Recommended process:

  1. Share the issue privately with the project maintainers through an existing trusted channel.
  2. Include:
    • affected commit / branch
    • reproduction steps
    • impact assessment
    • whether the issue requires local access, workspace access, or network access
  3. Wait for a fix or mitigation plan before publishing details.
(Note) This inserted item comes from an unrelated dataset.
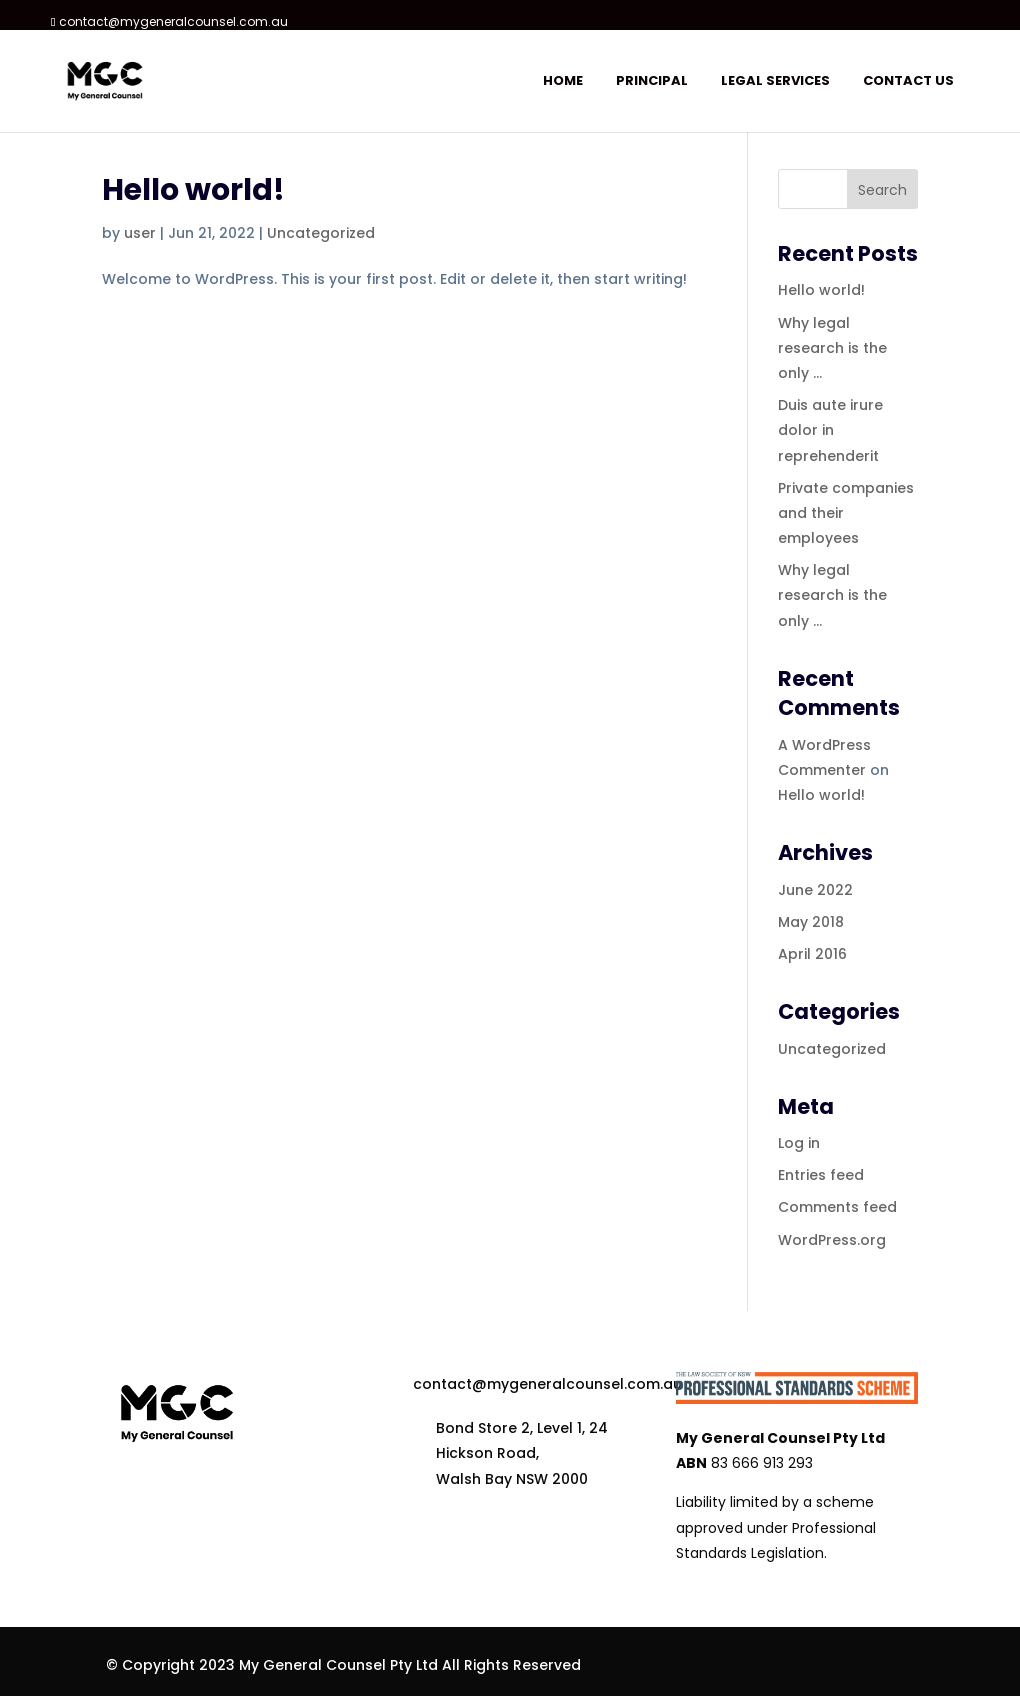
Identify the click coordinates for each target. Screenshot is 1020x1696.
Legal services (775, 82)
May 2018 (811, 922)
If this repository is hosted on a platform that supports private security reporting, prefer that channel.

Security model

Cyrene is a local, terminal-first coding assistant. Its security posture relies on a few core boundaries:

1. Workspace boundary

  • file tools are intended to stay inside the configured workspace root
  • path-escape checks should reject reads/writes outside the workspace
  • review-gated mutations should show the exact target path before approval

2. Human review boundary

  • destructive or higher-risk filesystem actions should require review
  • shell and command execution should be reviewable unless explicitly classified as low risk
  • persistent shell sessions should preserve clear status output so users know what is running

3. Prompt/context boundary

  • long-lived context is compacted into summary and pendingDigest
  • archive memory is indexed and retrieved selectively instead of replaying entire transcripts
  • hidden reducer state should never be shown to users as visible transcript text

4. Provider boundary

  • HTTP transport sends prompts to an OpenAI-compatible API when configured
  • CYRENE_API_KEY is intentionally excluded from transcript items, session JSON, reducer state (summary / pendingDigest), and memory index storage
  • Cyrene may persist CYRENE_API_KEY in user-scoped environment/profile storage through the login flow:
    • Windows user environment
    • managed shell-profile blocks for zsh / bash / POSIX shells
    • managed fish config file under ~/.config/fish/conf.d/
  • provider URL and model catalog metadata live in the global user .cyrene directory and are treated as non-secret runtime metadata
  • model/provider switching should be explicit and visible in the UI

Current hardening expectations

When changing code, please preserve or improve these properties:

  • prevent duplicate request submission and duplicate completion handling
  • keep command/tool execution bounded by explicit runtime budgets
  • keep approval flows one-shot and idempotent where possible
  • do not allow hidden reducer metadata to leak into visible assistant output
  • keep large-file and large-output handling bounded to protect terminal stability
  • maintain test coverage for:
    • workspace escape protection
    • review-gated file mutations
    • command/shell risk handling
    • duplicate submit / duplicate finalize guards
    • reducer fallback behavior

Out of scope / non-goals

Unless explicitly documented otherwise, this project does not currently promise:

  • sandboxing against a malicious local user with full machine access
  • protection against a compromised upstream model or provider
  • protection against unsafe custom plugins, local patches, or user-modified prompts/policies
  • backward security support for stale forks or heavily diverged branches

Secure deployment notes

If you run Cyrene outside local experimentation:

  • keep API keys out of the repo and shell history
  • review .cyrene/ config and session files before sharing them
  • remember that login persistence writes CYRENE_API_KEY to user-scoped shell or environment storage, not to session JSON
  • treat session logs as potentially sensitive prompt/output data
  • prefer least-privilege execution contexts for shell access
  • verify Docker / CI mounts so the workspace root is exactly what you intend
  • rotate provider credentials if they were ever written to logs or transcripts

Disclosure philosophy

Please report vulnerabilities responsibly and give maintainers time to patch before publishing exploit details. Public issues are welcome for general hardening ideas, but not for live secrets, escape techniques, or reproducible unpatched exploit chains.